Task objective: Rewrite the entries below, changing every "Where should I click to" to "Where do I click to" and leaving everything else as it is. Leave the pictures out of your answer.

Supplied entries:
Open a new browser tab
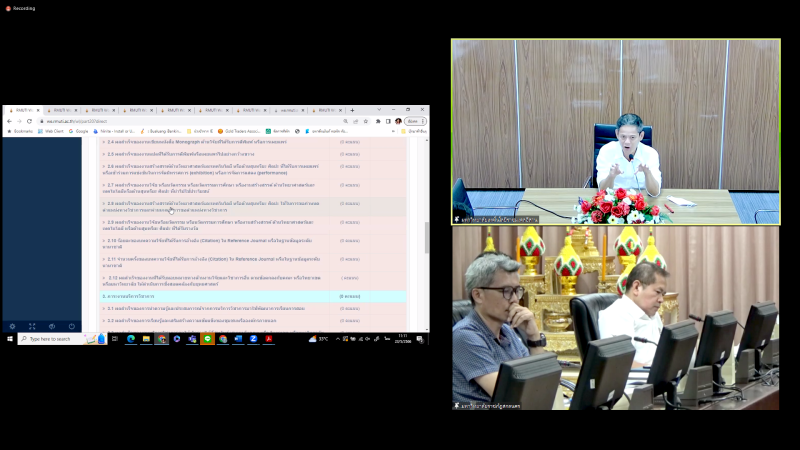Image resolution: width=800 pixels, height=450 pixels. pos(352,110)
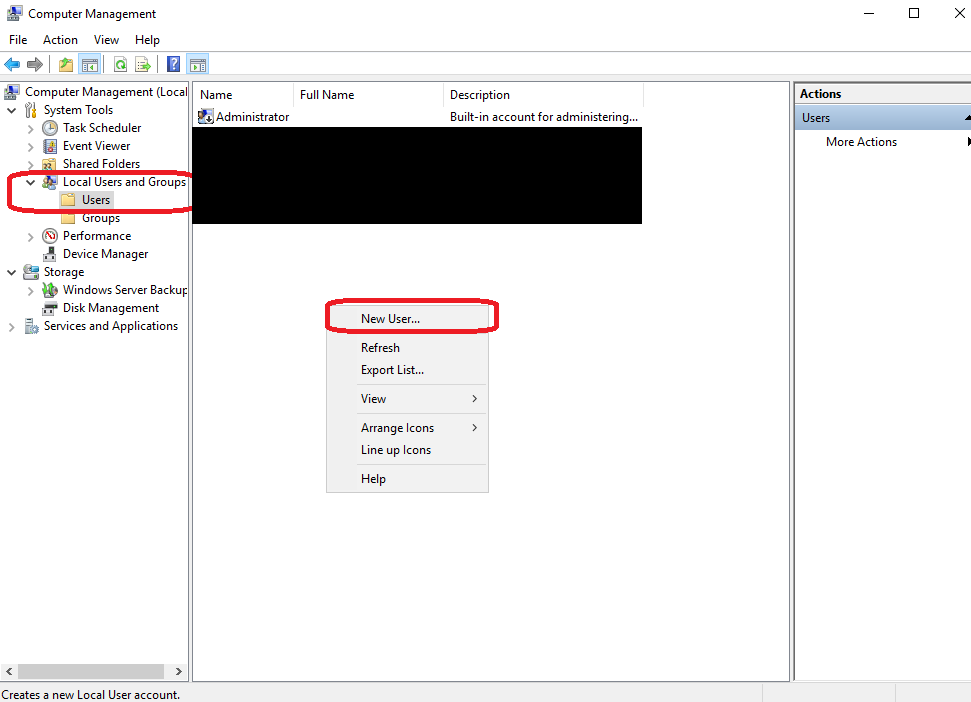Click the Up one level folder icon
The height and width of the screenshot is (702, 971).
click(x=66, y=65)
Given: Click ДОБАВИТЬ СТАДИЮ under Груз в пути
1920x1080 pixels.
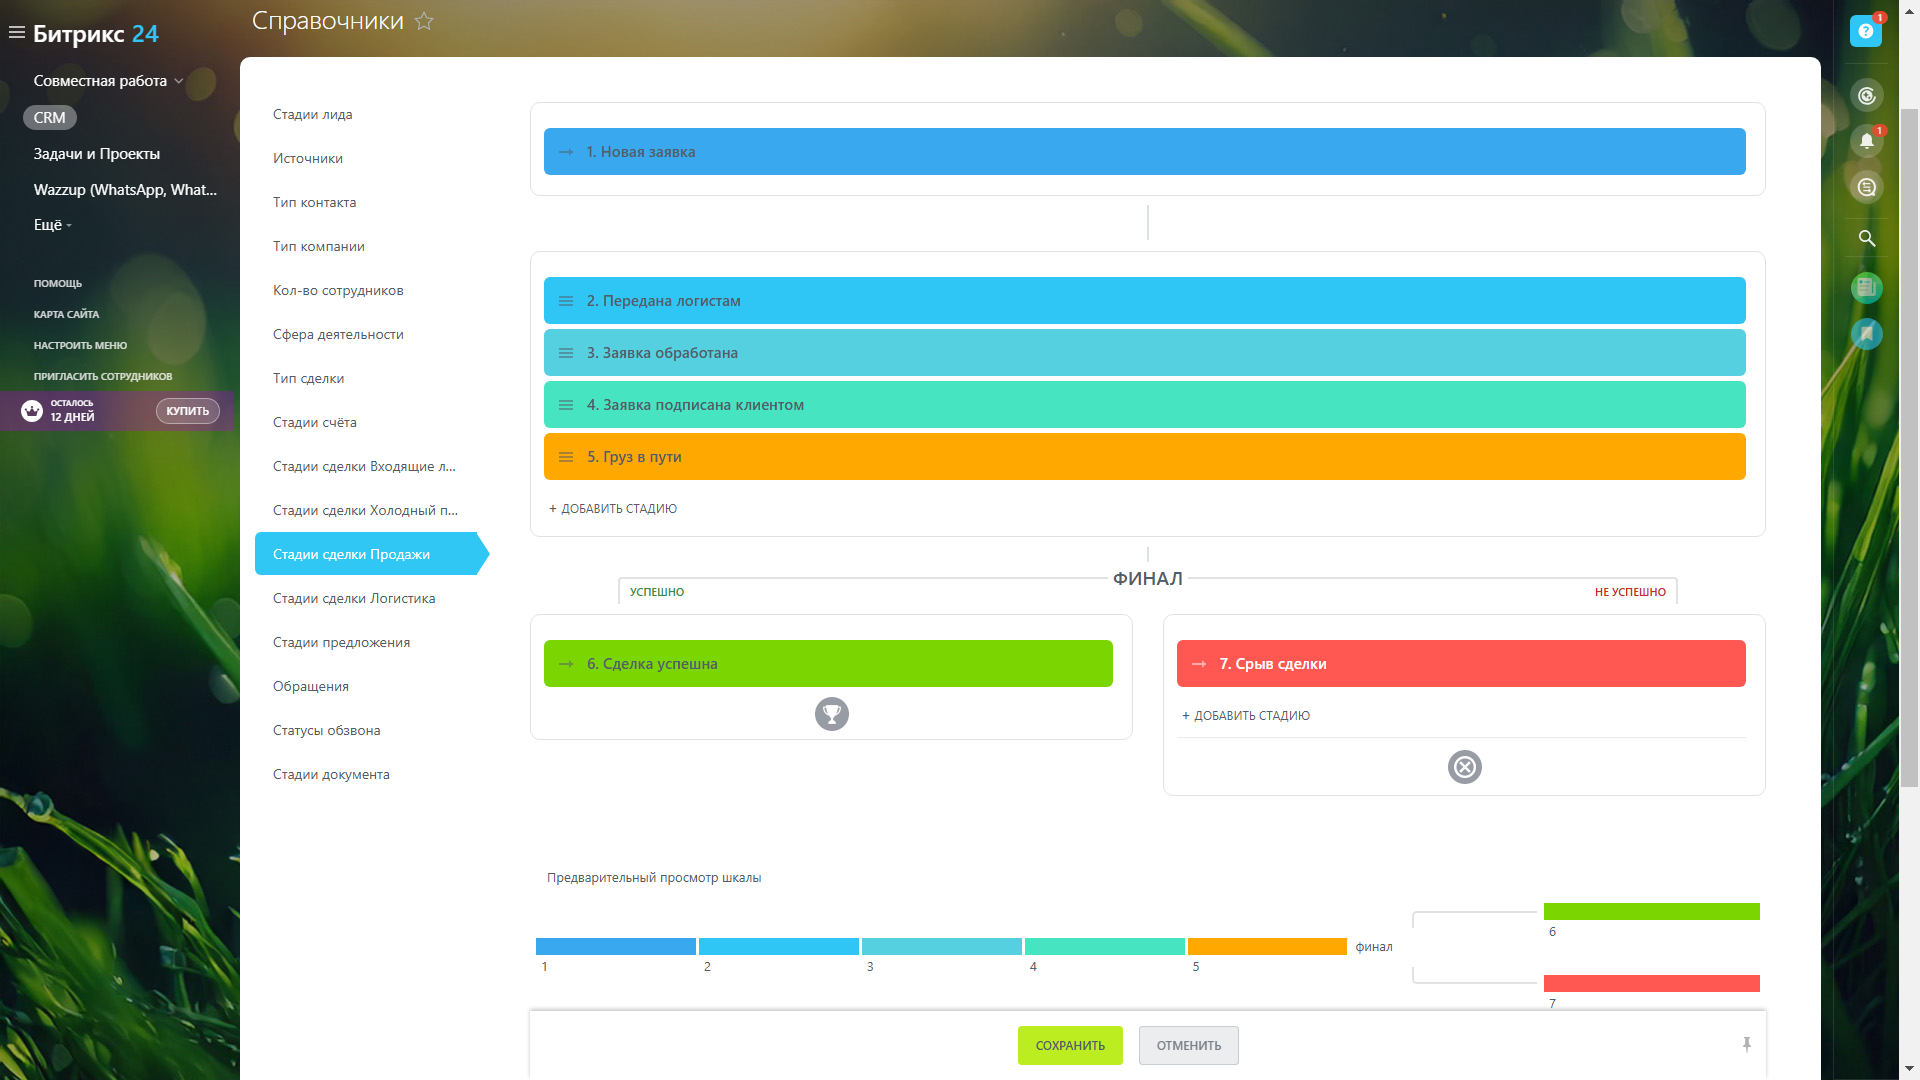Looking at the screenshot, I should 613,509.
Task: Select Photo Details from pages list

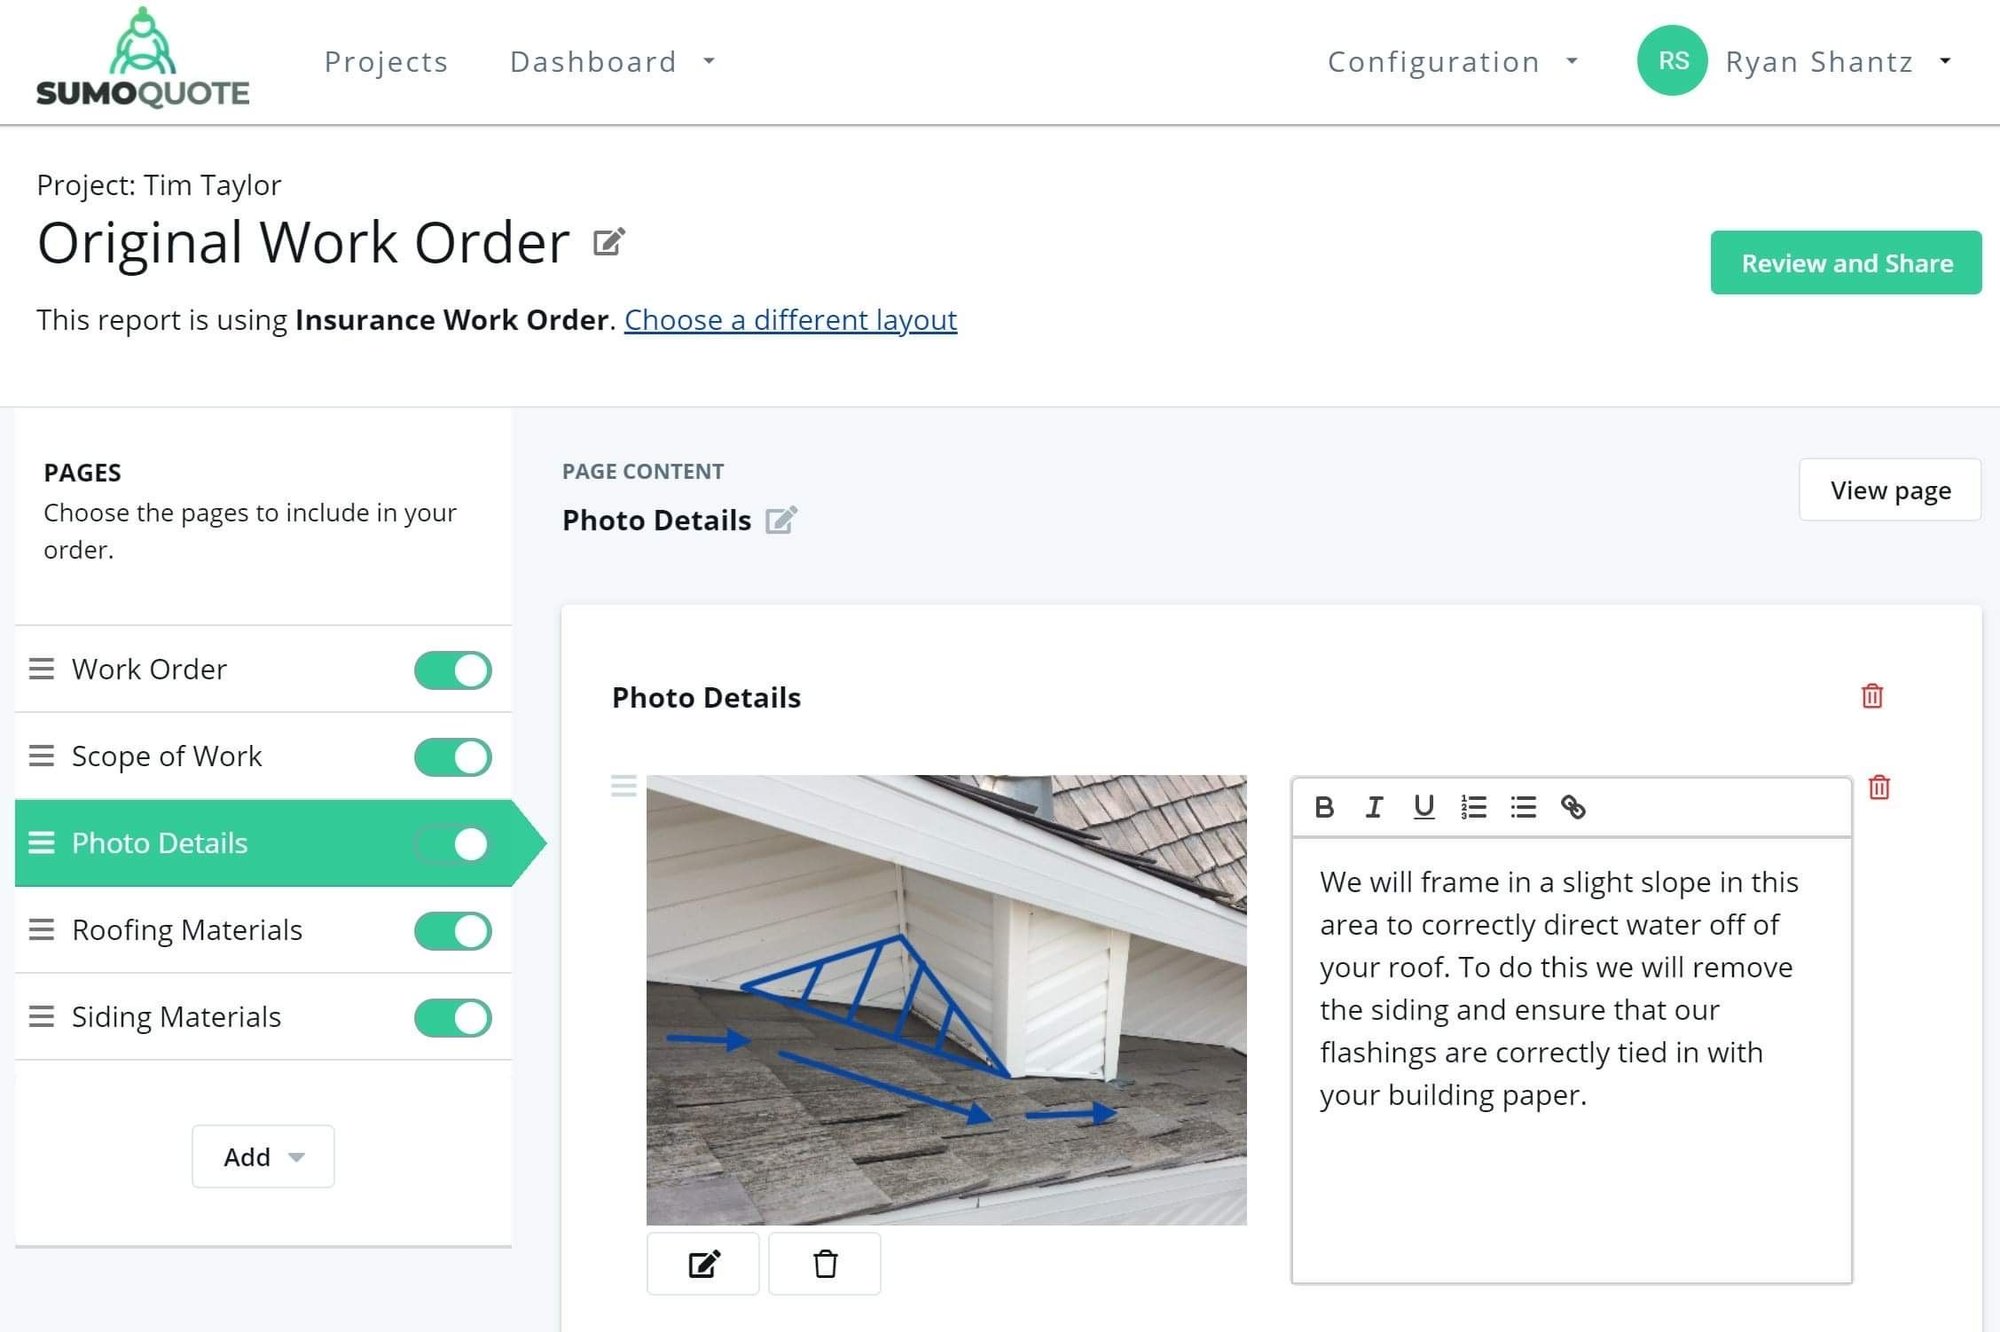Action: pos(159,843)
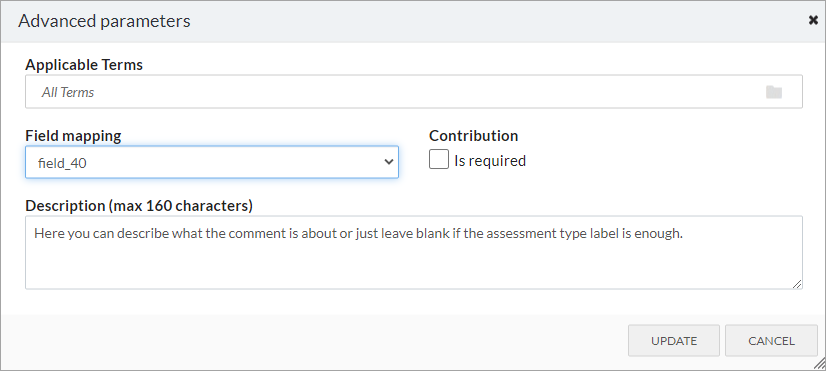Click the empty footer area beside UPDATE
Viewport: 826px width, 371px height.
[x=316, y=340]
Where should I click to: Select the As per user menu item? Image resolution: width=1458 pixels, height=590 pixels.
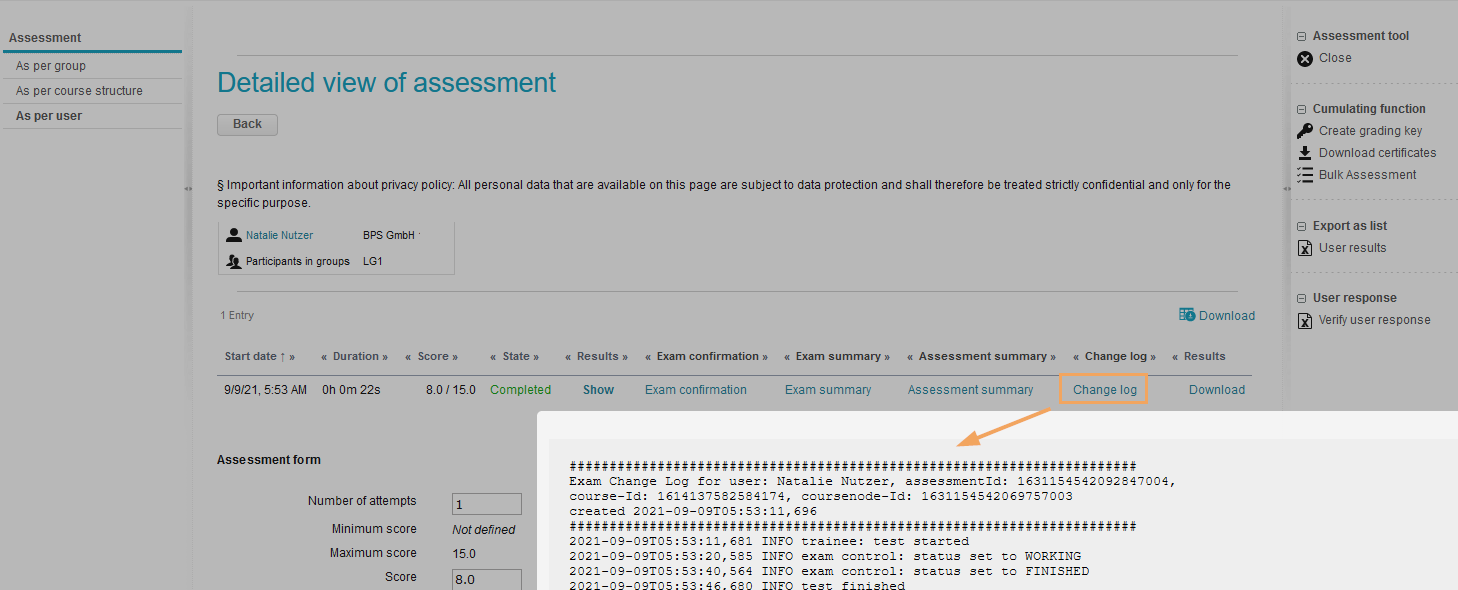pos(49,116)
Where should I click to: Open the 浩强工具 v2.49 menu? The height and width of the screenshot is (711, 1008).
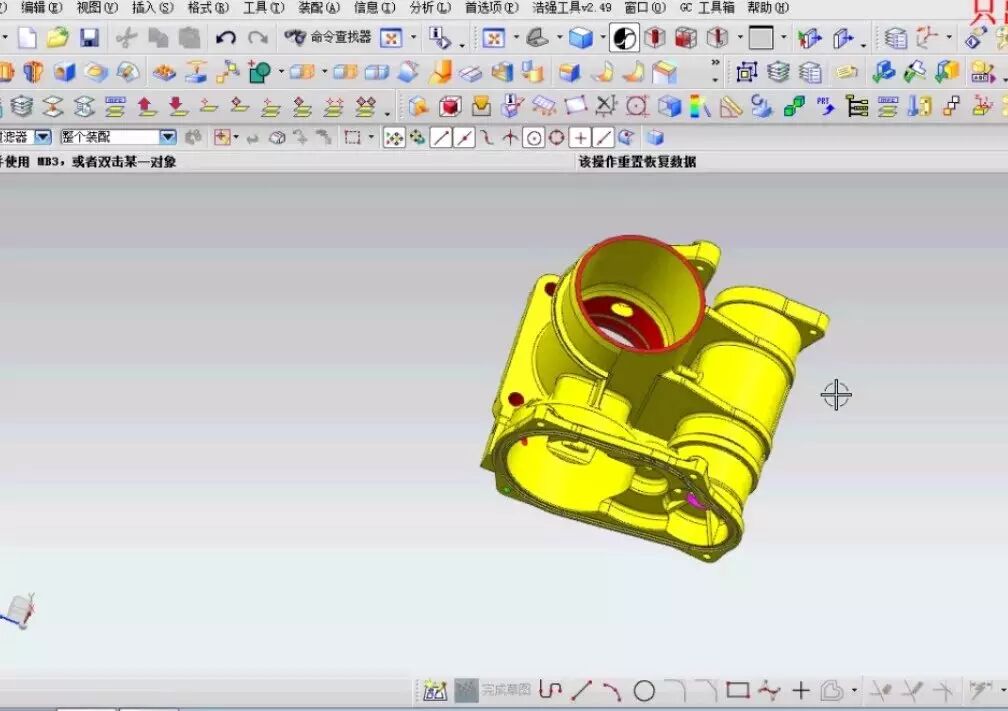click(571, 7)
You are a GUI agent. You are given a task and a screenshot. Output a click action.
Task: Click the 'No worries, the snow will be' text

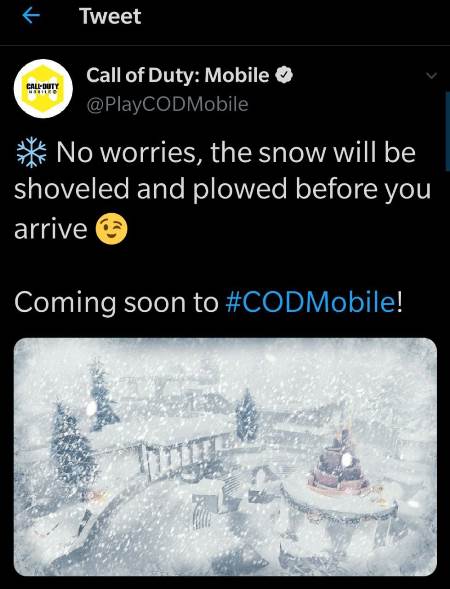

Answer to the exercise:
Open a new browser tab
Image resolution: width=800 pixels, height=450 pixels. pos(352,110)
Click the Up one level folder icon
The height and width of the screenshot is (702, 971).
click(x=66, y=65)
Given: Click ДОБАВИТЬ СТАДИЮ under Груз в пути
1920x1080 pixels.
Looking at the screenshot, I should 613,509.
Task: Select Photo Details from pages list

Action: pos(159,843)
Click the empty footer area beside UPDATE
Viewport: 826px width, 371px height.
[x=316, y=340]
Where do I click to: Select the As per user menu item? Image resolution: width=1458 pixels, height=590 pixels.
pos(49,116)
Where do I click to: Open the 浩强工具 v2.49 menu? The height and width of the screenshot is (711, 1008).
click(571, 7)
You are a GUI agent. You are given a task and a screenshot. Output a click action.
Task: Click the 'No worries, the snow will be' text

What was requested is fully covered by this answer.